Nunca olvidaré el día (casualmente era mi cumpleaños) en que mi agente, Chris Parris-Lamb, extrajo mis páginas de entre una pila de manuscritos y me dijo que yo tenía algo que valía la pena publicar. Como escritor nadie me conocía, y a mis treinta y cuatro años intentaba llevar a cabo una transición profesional sin ninguna tribuna, sin que mi nombre le sonara a nadie y sin ninguna obra publicada. Pero Chris —posiblemente a consecuencia de un traumatismo craneal— decidió que yo iba a ser su próximo cliente, y esa decisión cambió mi vida. Sin su sentido comercial y editorial, este proyecto se habría ido a pique. Espero que el lector me perdone este empalagoso momento a lo Rod Tidwell, pero es que es así de bueno. Y también Will Roberts, Andy Kifer, Rebecca Gardner y el resto del equipo en Gernert Company.

También tuve suerte con mi editor. En Viking Press, Allison Lorentzen se arriesgó mucho conmigo, y posteriormente tuvo la amabilidad de concederme el deseo de leerle el manuscrito entero en voz alta, con lo que sacrificó su fin de semana al servicio de mi neurosis. Es una gran editora. El resto del equipo de Viking también es estupendo: Diego Núñez, Min Lee, Jason Ramírez, Nicholas LoVecchio, Lydia Hirt, Sarah Janet, Lindsay Prevette, Whitney Peeling, Andrea Schulz, Brian Tart, Clare Ferraro y Catherine Boyd. Al otro lado del Atlántico, en Bodley Head, Stuart Williams, Vanessa Milton, Kirsty Howarth, Joe Pickering, David Bond y James Paul Jones fueron todos estupendos. (Disfruté sobre todo de la lectura de la ley antilibelo británica. Hemos de repetirlo.) Y no puedo olvidar a mis verificadores de datos, Jill Malter y Dacus Thompson, que se vieron obligados a leerse miles de páginas de notas y a recordarme en repetidas ocasiones que no, que Charlotte no es la capital de Carolina del Norte. Una labor adicional de verificación de datos la llevó a cabo Lev Mendes del New Yorker, donde los editores Willing Davidson y David Remnick tuvieron la amabilidad de publicar un extracto de este libro.

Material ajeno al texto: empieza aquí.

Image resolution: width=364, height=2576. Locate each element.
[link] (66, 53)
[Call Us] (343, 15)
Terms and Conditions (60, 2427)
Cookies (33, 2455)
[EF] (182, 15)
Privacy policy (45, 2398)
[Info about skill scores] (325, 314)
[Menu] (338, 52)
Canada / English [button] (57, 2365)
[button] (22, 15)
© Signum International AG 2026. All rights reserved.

No siempre es fácil tener a un escritor por amigo. De hecho, suele ser una mierda, así que me gustaría dar las gracias a esas personas cercanas a mí que escucharon (o al menos fingieron escuchar) cómo me quejaba de este proyecto lo largo de los años: Robin Respaut, Dustin Kimmel, Josh Morgenstern, David Graffunder, Elliot Ross, Brian y Kimberly Barber, Laura Griffin, Daryl Stein, Dan D’Addario, Pete Beatty, Bryan Joiner, Lisa Kingery, Dan Duray, Brian y Kristy Burlingame, Bernardo de Sousa e Silva, Laura y Rui Mesquita, Jaime Roberts, Beverley Liang, Atossa Abrahamian y Jihae Hong. Muchísimas gracias sobre todo a mi alma gemela Daniel Kingery por casi dos décadas de amor y amistad. Y muchísimas muchísimas gracias a Amanda Wirth, sin cuya paciencia, amabilidad y apoyo nunca habría podido escribir este libro.

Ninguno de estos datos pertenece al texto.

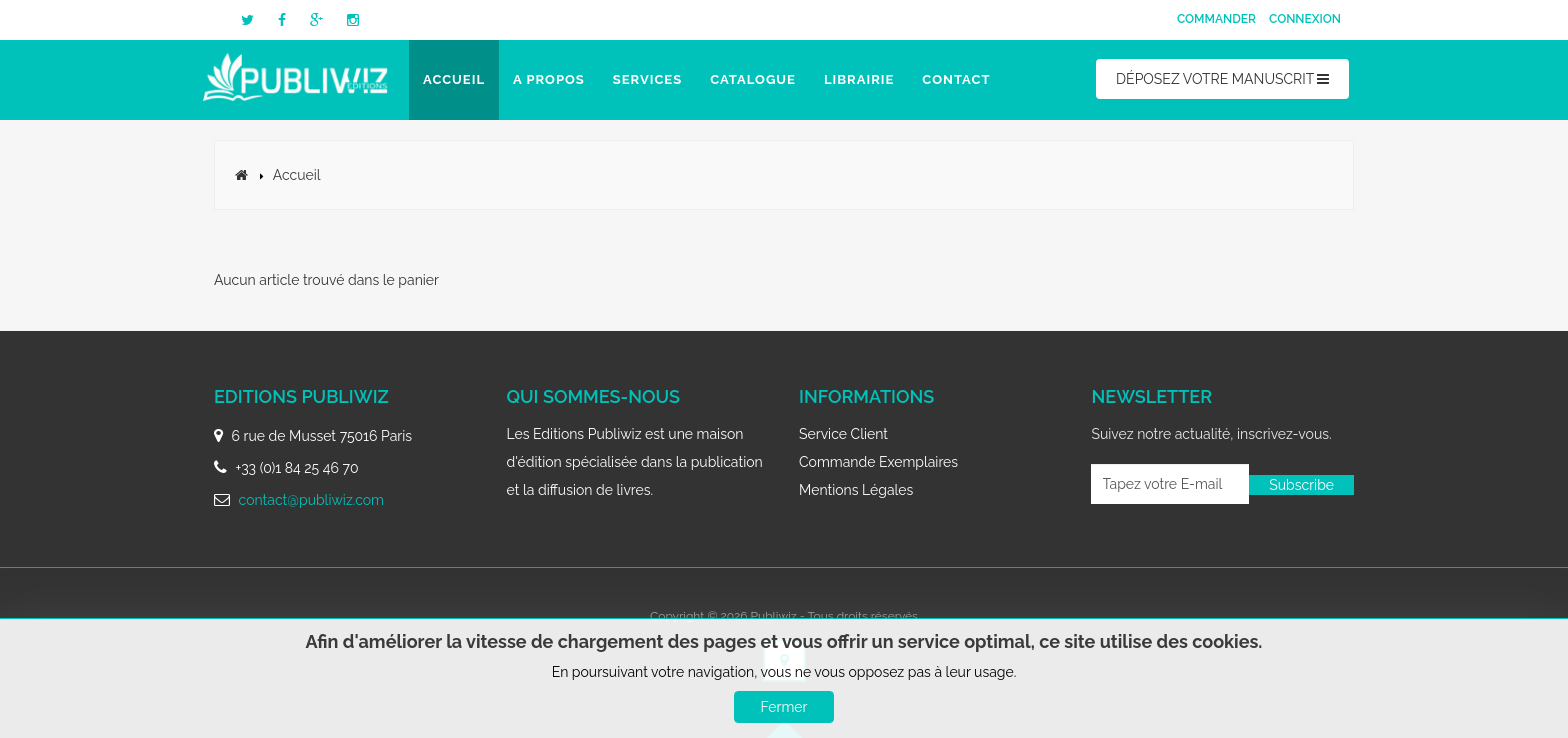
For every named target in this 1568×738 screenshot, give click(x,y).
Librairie (859, 79)
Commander (1216, 19)
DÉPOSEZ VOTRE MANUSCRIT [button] (1222, 79)
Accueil (454, 79)
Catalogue (753, 79)
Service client (843, 434)
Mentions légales (856, 490)
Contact (956, 79)
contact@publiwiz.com (311, 500)
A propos (549, 79)
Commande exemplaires (878, 462)
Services (647, 79)
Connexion (1305, 19)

Y por último, a mi familia. Aquí sí que tengo una gran suerte. Mi padre, Leonard Witt, fue periodista durante muchos años, y siempre me ha animado a escribir. Mi madre, Diana Witt, estudió para bibliotecaria, e incluso compiló el índice de la edición original de este libro. Pero fue mi hermana, Emily Witt, quien realmente me demostró que el proyecto era posible. Es una gran reportera, una pensadora original y una de mis escritoras vivas favoritas. Siempre será una inspiración para mí.